Generating Concave Hull
Before the working on collision algorithms, I needed my program to generate 2D object geometries. I came up with a simple method which could calculate the concave hull of a 2D image. The program crates lots of line equations that merge at the center of the image, then it starts checking the transparency values of each point on each line far away from the image, and once it detects a non transparent pixel, the program adds that coordinate to a vertex array. While coding this algorithm, I made the program visually draw each scan-line and hull vertex in order to make sure it worked correctly, and the pictures below is a screenshot from depicting the debug lines and vertices. The image actually has a rectangular size larger than the blue weird object at the center, and all pixels outside of the blue image are transparent.
Implementing Graham’s Scan to generate Convex Hull
After succeeding scanning the vertices that form the concave hull of the 2D object, I needed to extract the convex hull from this concave hull so that I could directly use the SAT algorithm to check the presence of any collision. I used the Graham’s Scan algorithm to generate the convex hull displayed below.
SAT collision detection algorithm worked really well, in fact if was inefficient since it compares all edges of two shapes which is lots of comparisons in total. Also I wanted to make the object to stop at the right position when it collided to make a realistic collision effect. I had heard about a faster algorithm called GJK which is actually harder to implement compared to SAT. To implement the GJK, I used this great tutorial, and luckily I knew this person from the HandmadeHero tutorial series who inspired me before to make my own 2D rendering engine in C from scratch. So I implemented the GJK algorithm, found some bugs, fixed them and it worked.
While I was reading about the GJK algorithm, I also had read that it was used with EPA to calculate the collision response vector. So I learned EPA and implemented and it worked.
My Own Algorithm
GJK and EPA works for for 3D objects, in fact my object was 2D and I thought I could optimize the algorithm to run efficiently for 2D objects. While modifying the GJA and EPA algorithms, I found an alternative way to check the presence of collision and calculate the penetration vector in a single algorithm. I implemented the algorithm, and it worked fine. I optimized this algorithm even further to make it work at constant time when objects collide at the same points at each frame by storing the final collision edges for the next frame. Check the video below.

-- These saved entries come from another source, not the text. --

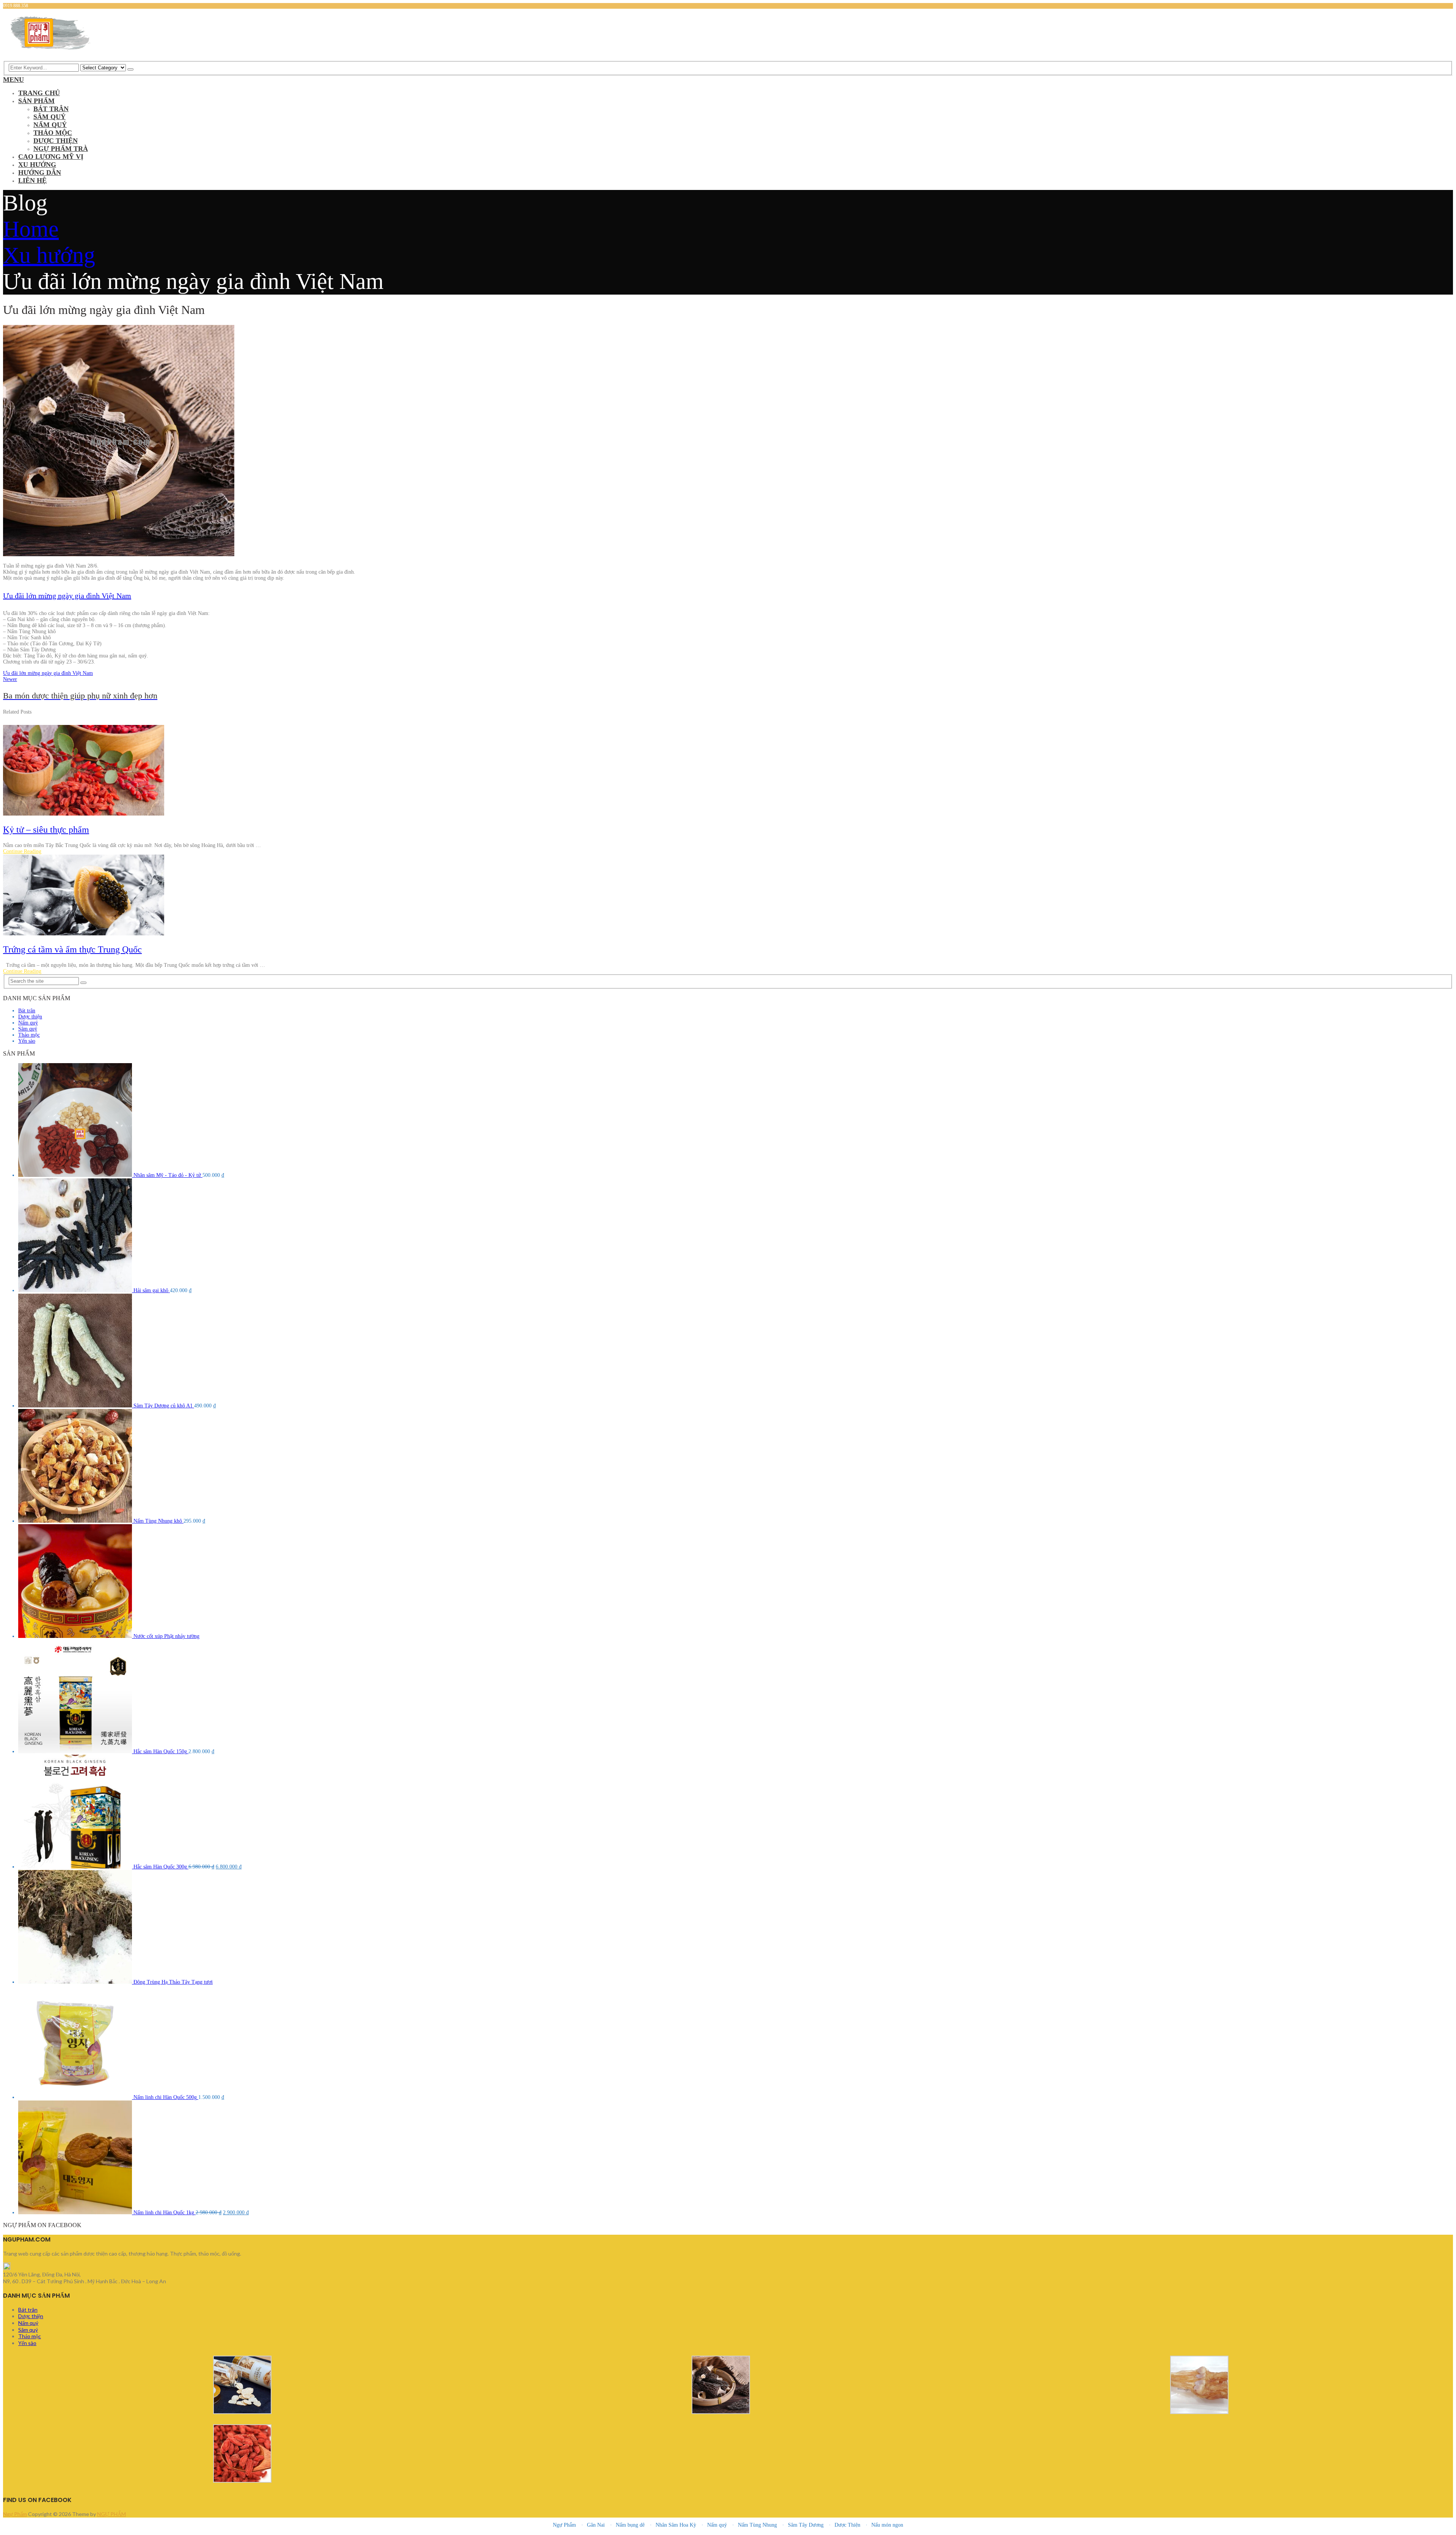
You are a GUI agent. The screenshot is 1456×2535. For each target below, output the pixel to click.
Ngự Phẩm (15, 2514)
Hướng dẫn (39, 172)
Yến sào (26, 1041)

When I first developed the collision algorithm, I described it informally on 2 sheets of paper, so that I wouldn’t completely forget it.

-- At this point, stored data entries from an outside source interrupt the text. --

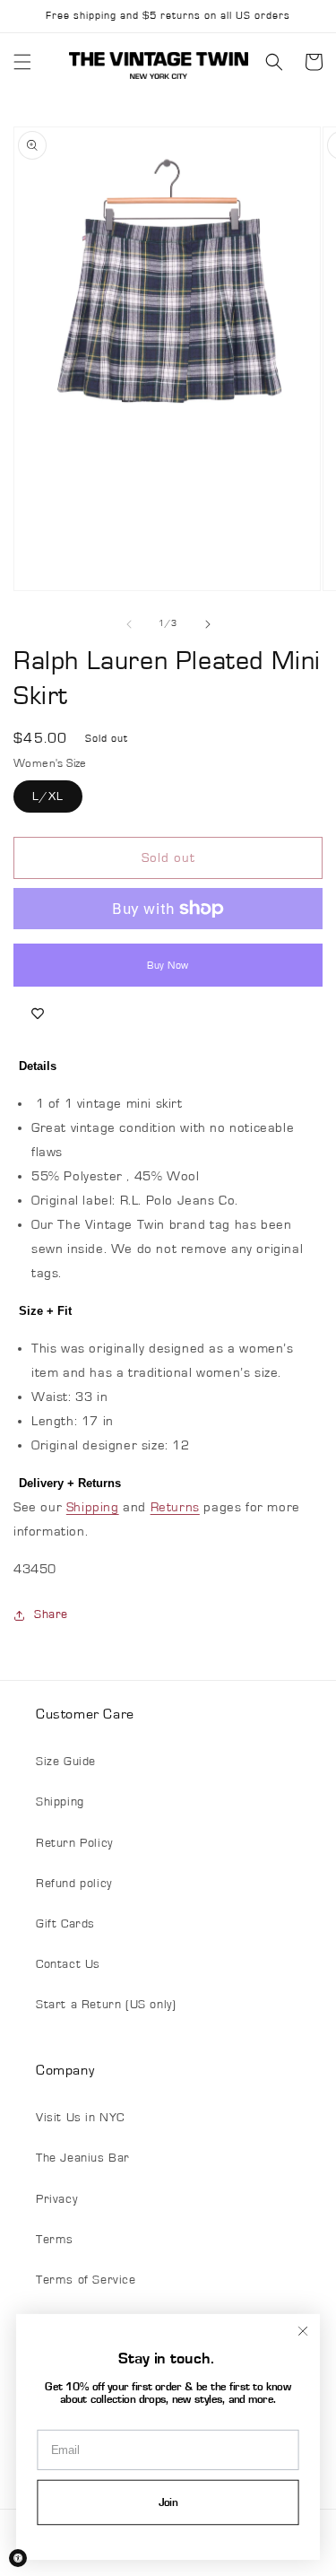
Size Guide (66, 1761)
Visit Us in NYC (80, 2117)
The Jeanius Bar (83, 2158)
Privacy (56, 2199)
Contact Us (68, 1964)
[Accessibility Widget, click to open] (18, 2558)
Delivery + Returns (70, 1483)
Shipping (92, 1507)
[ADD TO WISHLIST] (37, 1013)
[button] (22, 62)
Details (37, 1066)
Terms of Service (86, 2280)
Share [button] (51, 1614)
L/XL (48, 796)
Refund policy (74, 1883)
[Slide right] (208, 624)
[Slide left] (129, 624)
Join (168, 2503)
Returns (175, 1507)
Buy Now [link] (168, 965)
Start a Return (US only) (106, 2004)
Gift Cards (65, 1924)
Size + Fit (45, 1311)
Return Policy (74, 1843)
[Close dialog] (302, 2330)
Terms (54, 2239)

Then I decided to describe the algorithm a little more formally using Latex. You can download it below. I actually wanted to make some tests and share the results in the paper, in fact I did not go that far. Although this paper give a solid explanation of the algorithm, there are some typos and redundant explanations.
While reading about the Minkowski Sum concept, all the texts were explaining a super simple concept in the hardest way. So I made a Minkowski-Sum calculator to assist learning this concept using Java-script which was fun to make.